I wanted to start this with the statement, “we are better than this,” but alas, we are not. At the El Paso Del Norte Border Patrol processing facility, 900 or more human beings have been stuffed into holding cells designed for 125 people. Regardless of if you want to call them non-resident aliens, refugees, asylum seekers, illegal aliens, criminals, or scum of the earth, they are human beings. They bleed red blood cells; they have frontal lobes, are bipedal, their liver is the lower right, they have two kidneys (mostly), two eyes, two ears, a mouth, they even have an anus.

The conditions are so bad that there is no space to sit or lie down. Some of the detainees (let’s call them detainees) end up standing on the open toilets to get some extra space from the overcrowding. But wait, there is more. Sixty-six percent of the detainees held have been in holding for more than 72 hours – that violates U.S. law.  Four percent have been held for two or more weeks, which spits on U.S. law. Who reported and documented this overcrowding? Fake news? The liberal left? George Soros? Russian trolls? No, it is documented by the Department of Homeland Security – our government – We the People.

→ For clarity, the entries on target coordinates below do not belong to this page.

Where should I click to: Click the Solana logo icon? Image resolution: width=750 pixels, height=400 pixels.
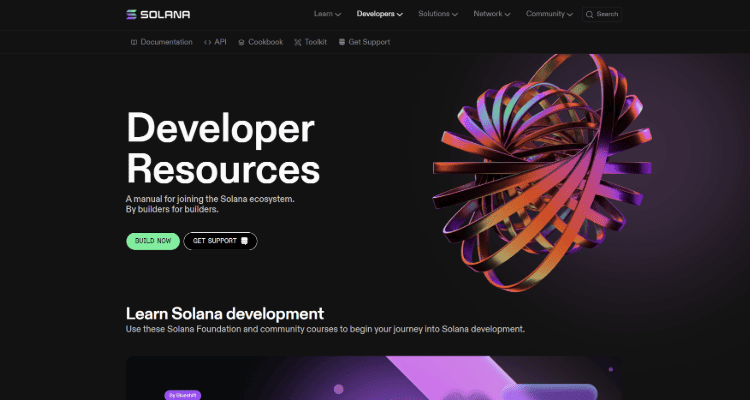[x=133, y=14]
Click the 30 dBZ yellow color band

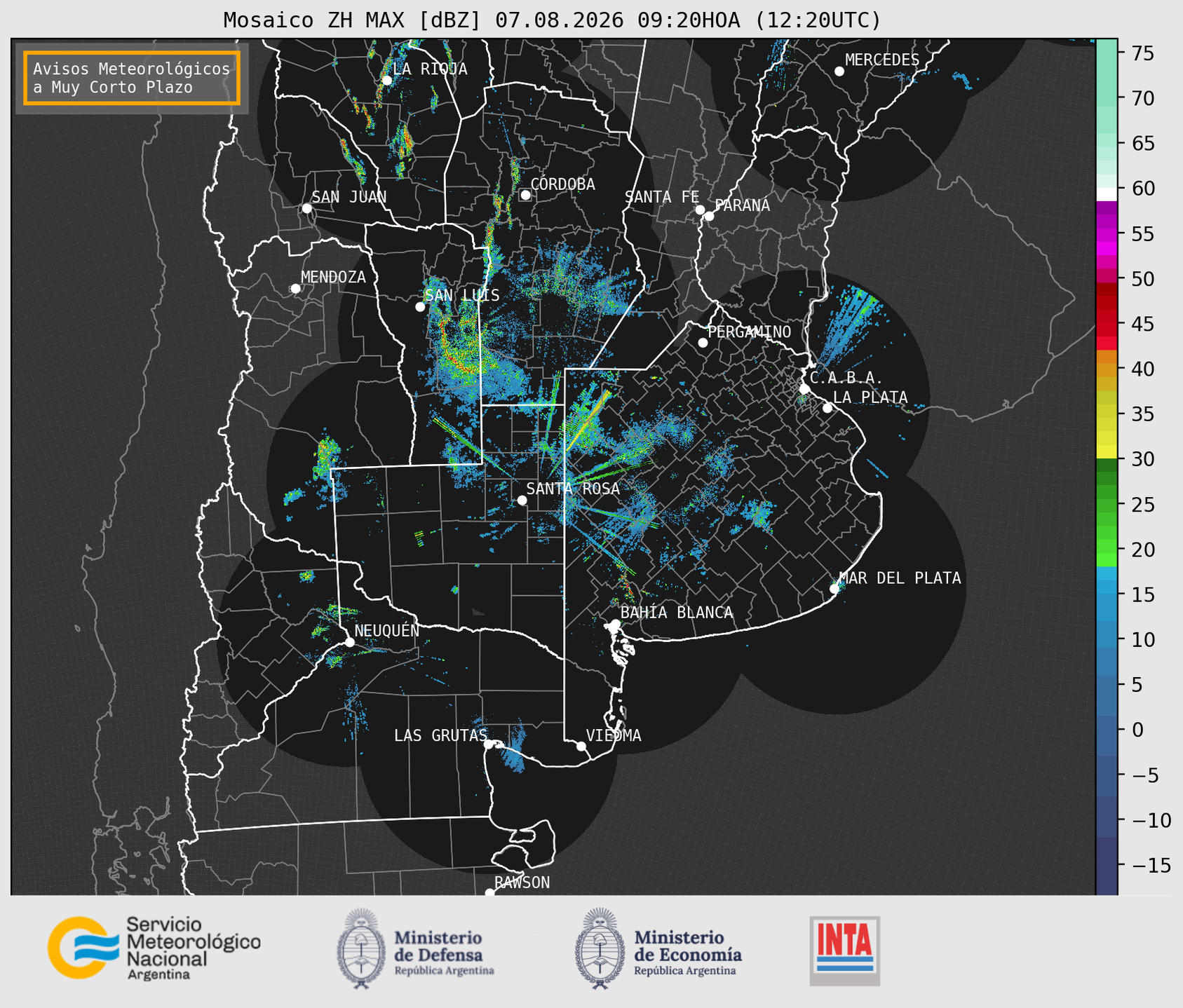click(1107, 452)

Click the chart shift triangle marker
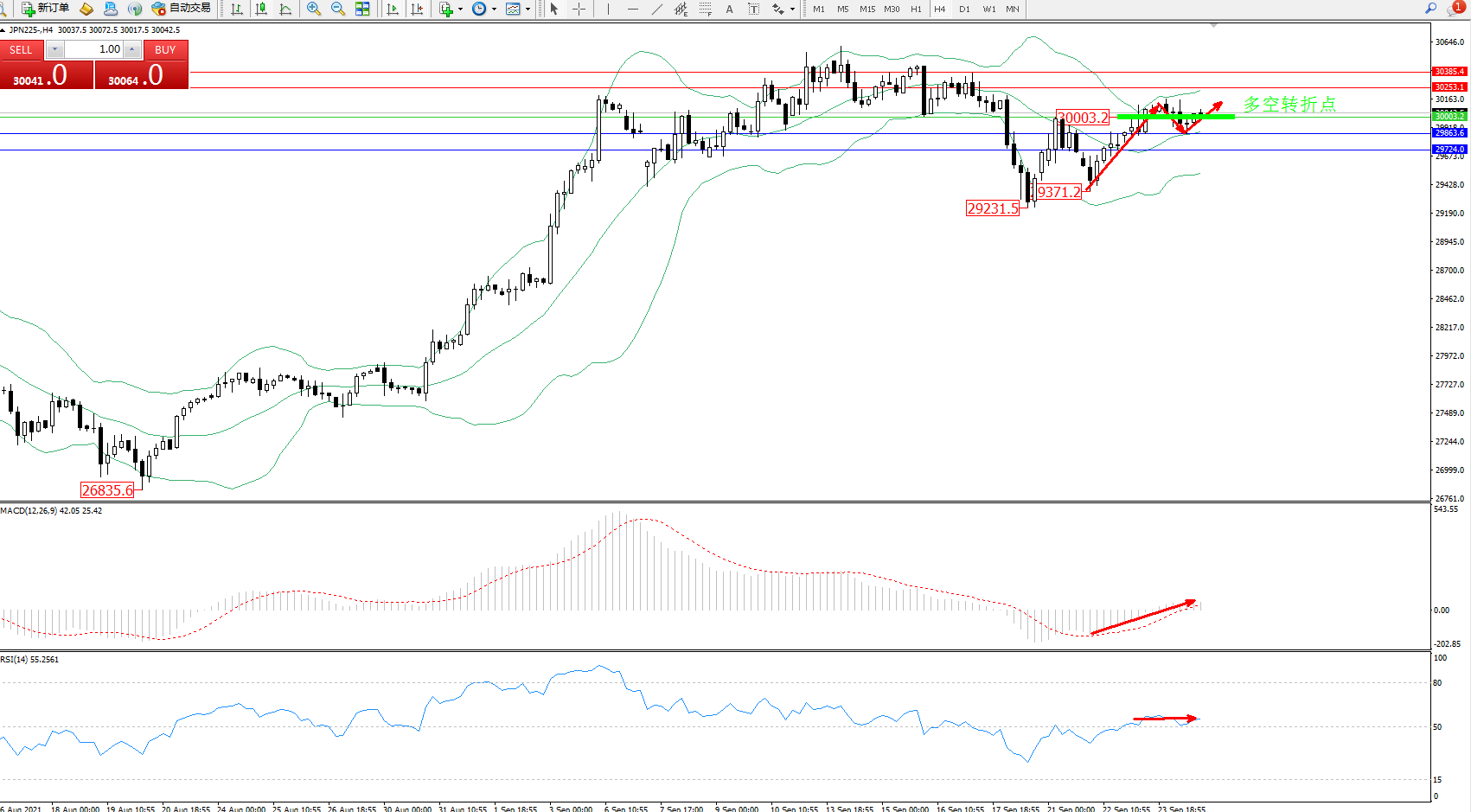point(1213,26)
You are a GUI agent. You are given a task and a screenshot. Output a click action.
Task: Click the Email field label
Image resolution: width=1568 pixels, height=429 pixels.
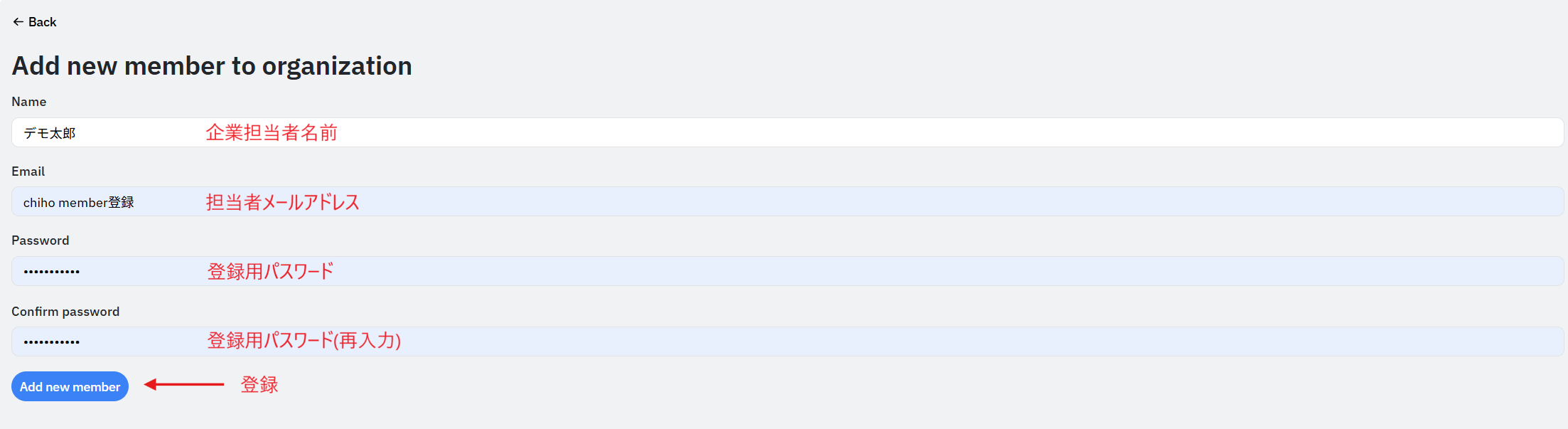[x=28, y=171]
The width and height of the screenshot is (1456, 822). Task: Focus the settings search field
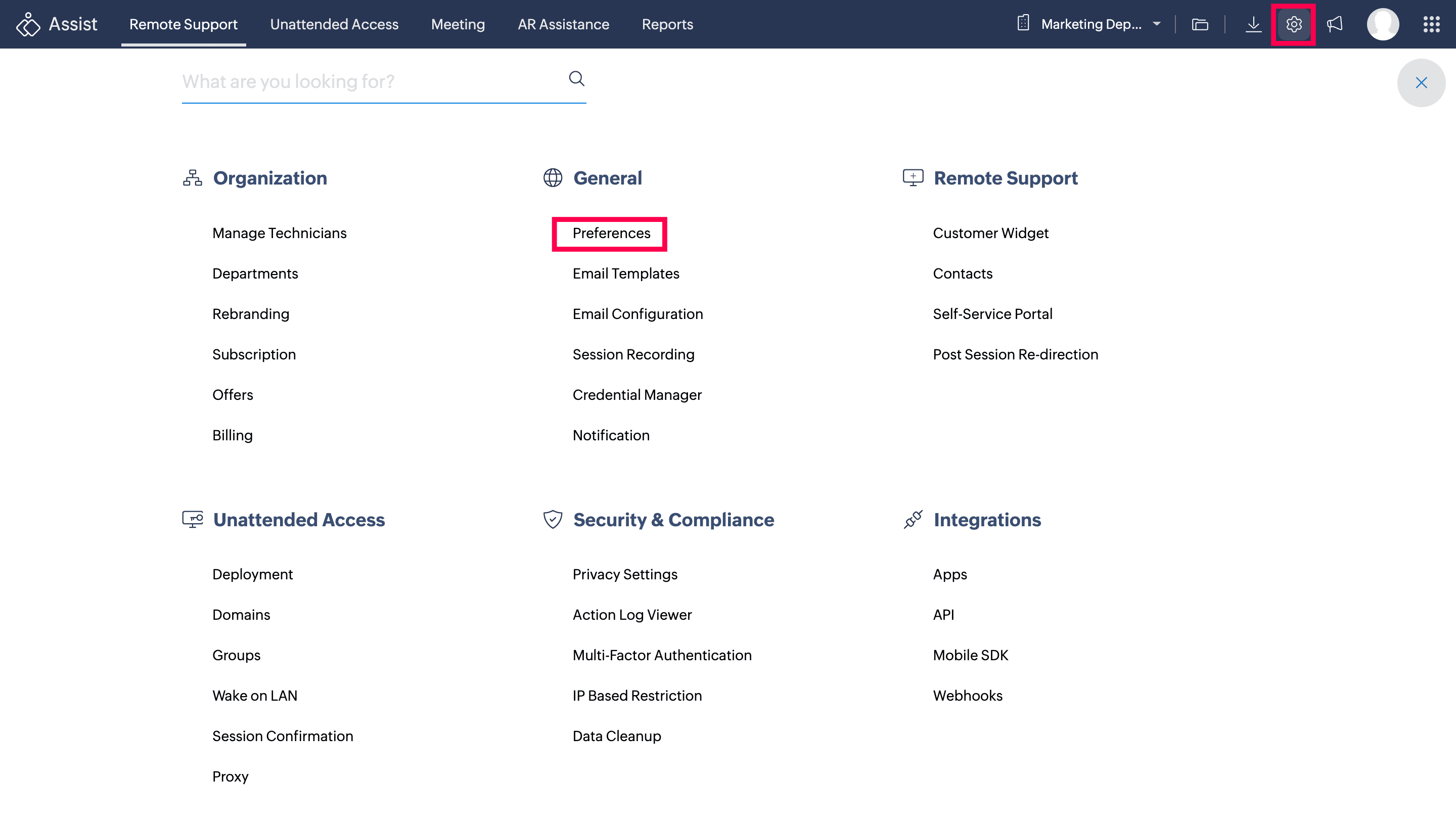(368, 82)
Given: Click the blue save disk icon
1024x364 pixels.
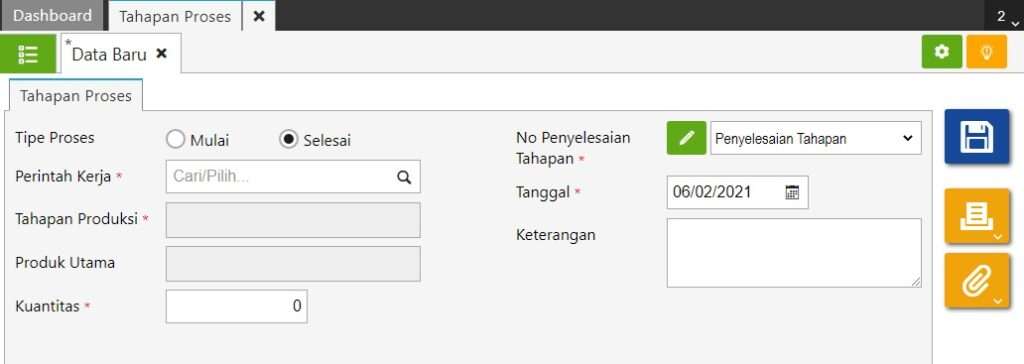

This treatment of detainees isn’t the first time in our history as a country where we have treated human beings worse than farm animals. Let us remember, “free range” chickens are all the rage these days, and the people in these holding cells are packed like chickens in factory farms. Human beings are being treated by We the People worse than farm animals in an industrial setting. Sleep well tonight with that thought running through your head.

During the Gulf War, there was the mistreatment of Iraqi prisoners of war. During World War II there was internment of Japanese nationals while members of the German-American Bund got a free pass. Those German-Americans were white, but those sneaky Japanese, well they were brown and easy to spot.

Both sides of the United States Civil War committed atrocities to prisoners of war, with the Confederacy providing particularly horrific treatment to Union prisoners. Then there were the indigenous peoples of North America, stuffed onto reservations with no resources; their children were taken away for cultural education, all under the banner of manifest destiny. If we go even further back, there was the gathering up of indigenous people living in New England praying towns and abandoned on Deer Island in Boston Harbor with no food, water, clothing or shelter. Over 300 froze to death in the name of colonial security.

The sad reality is, we’re not better than this. We as a nation have a long history of, “you look and act differently from me, so you must be bad.”

Ya, if you’re so smart, if they immigrated here legal as a real law-abiding person would, this wouldn’t be happening. These are mostly families, in the same watchdog report from Homeland Security, who are fleeing oppression, drug dealers, and dictators seeking asylum. United States policy helped put the leadership in place in Guatemala, Nicaragua, and El Salvador. That is a whole different topic for another time – our amazing foreign policy that does a tremendous job of putting brutal dictators and feckless cowards into power all around the world.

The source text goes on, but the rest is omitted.